Saturday, September 29, 2007

Blog Watch: Glenn Greenwald

This week's "Blog Watch" entry dissects and exposes Glenn Greenwald, a far-left blogger who's actually one of the more interesting Bush-bashers among those of the radical blogosphere.

I say he's interesting because it's hard not to notice Greenwald's strenuous effort to demonstrate scholarly expertise in international politics, found for example in his constant vitriolic barrages against the administration's Iraq policy, and his righteous fulminations against the coterie of Washington's allegedly evil neocons. Unfortunately, for Greenwald, the more he spews against the administration and its supporters, the more of a left-wing lunatic he appears.

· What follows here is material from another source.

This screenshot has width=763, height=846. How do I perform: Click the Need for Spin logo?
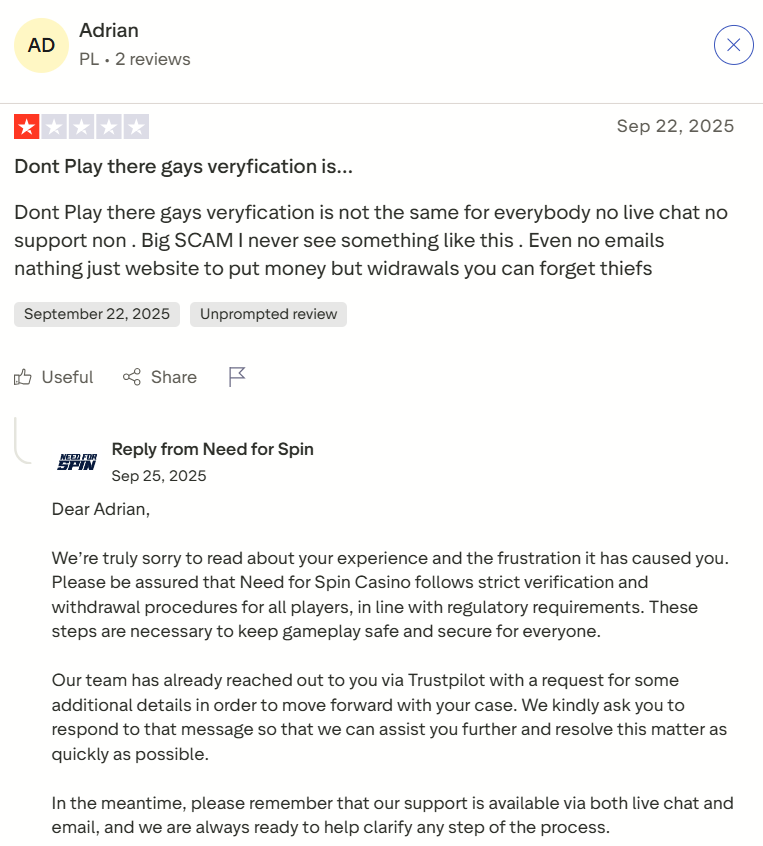(x=77, y=461)
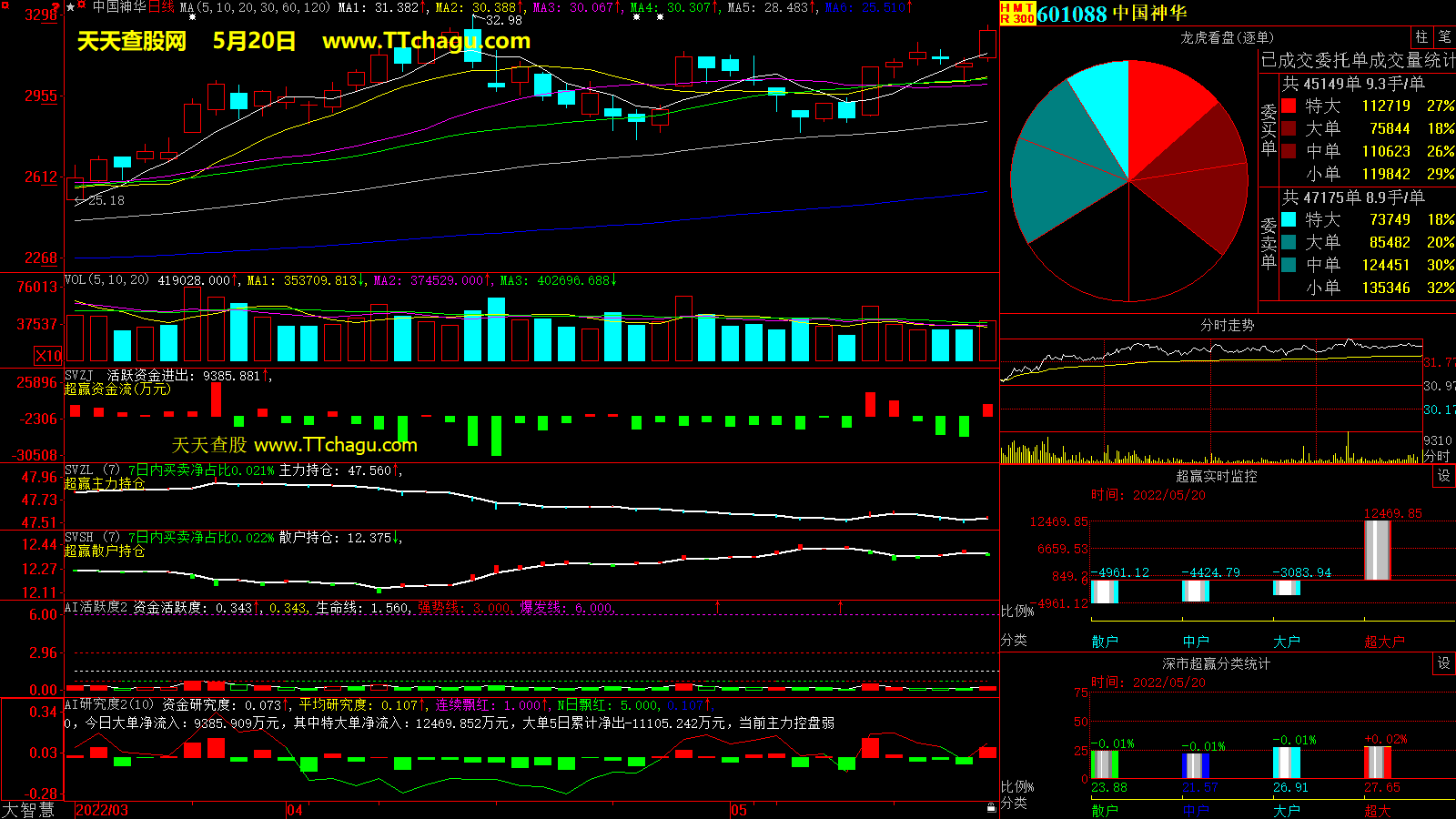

Case in point: Greenwald makes himself an easy target for ridicule with
his recent attack on the apparently despicable "Kagan-Kristol" neocon foreign policy cabal.

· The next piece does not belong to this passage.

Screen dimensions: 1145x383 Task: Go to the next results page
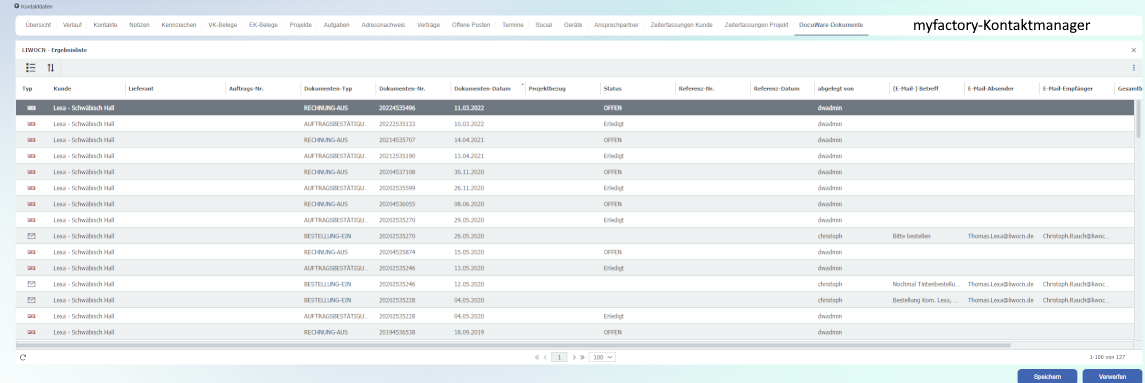coord(574,357)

Greenwald takes issue with the neoconservative foreign policy agenda of Fred and Robert Kagan and William Kristol (and by extension Donald Kagan, Fred and Robert's father, and Kimberly Kagan, Fred's wife). Greenwald excoriates this "Kagan-Kristol" cabal as promoting "endless wars" from the safe confines of their think tank offices. Greenwald lets loose on Fred Kagan
for his criticism of the Webb amendment, the recent failed backdoor Senate attempt to weaken the military and force a precipitous withdrawal from Iraq. Here's Greenwald on the Kagans, with reference to the Webb proposal, attacking their "illegitimate" armchair strategic advocacy:

None has any military service. They have no need for the troop relief provided by the Webb bill (which Fred opposes) because they are already all sitting at home.

Fred Kagan yesterday went to National Review - home to countless tough guy warriors like him who fight nothing -
to argue against Senator Webb's bill. There is no need to give our troops more time away from the battlefield....

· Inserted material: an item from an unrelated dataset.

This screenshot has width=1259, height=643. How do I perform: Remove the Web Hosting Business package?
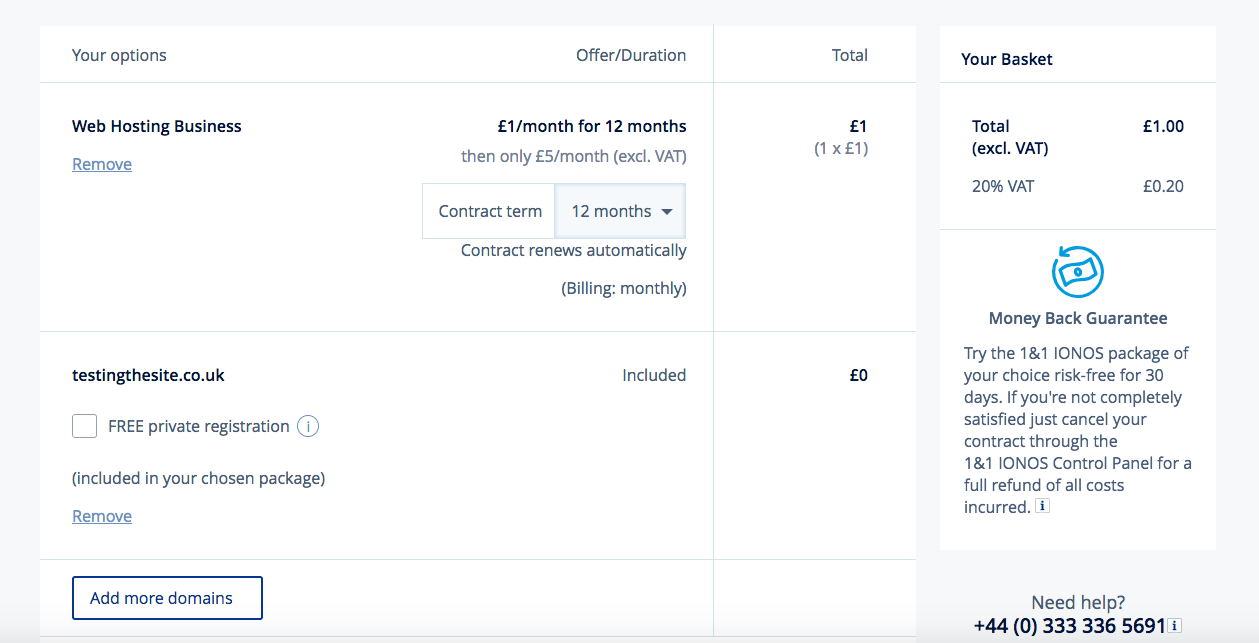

If troops want more time at home, Kagan says, there is an easy way to achieve that: "win the war we're fighting." Of course, that would not even work, because Kagan and his friends at the Weekly Standard and the American Enterprise Institute
have many more wars planned beyond Iraq for other families' sons and daughters to fight. For that reason, Kagan actually had the audacity several months ago to type this:

The president must issue a personal call for young Americans to volunteer to fight in the decisive conflict of this generation.
That's the history of our country for the last six years at least. The Fred Kagans and his dad and his brother and his wife and his best friend Bill Kristol sit back casually demanding more wars, demanding that our troops be denied any relief, demanding that the President call for other families to volunteer to fight in their wars -- all "as an intellectual or emotional exercise," as Webb put it.

That's all revolting enough... But it is worth forcing oneself to observe it, as unpleasant as it might be, because within this ugly dynamic lies much of the explanation for what has happened to our country since the 9/11 attack, and the personality type that continues to drive it today.
At base, Greenwald's criticism of Kagan-Kristol's war advocacy is nothing more than a rank "chicken hawk" attack, the same type of adolescent, idiotic slur mounted by the most diehard antiwar activists of the unhinged left (see here and here).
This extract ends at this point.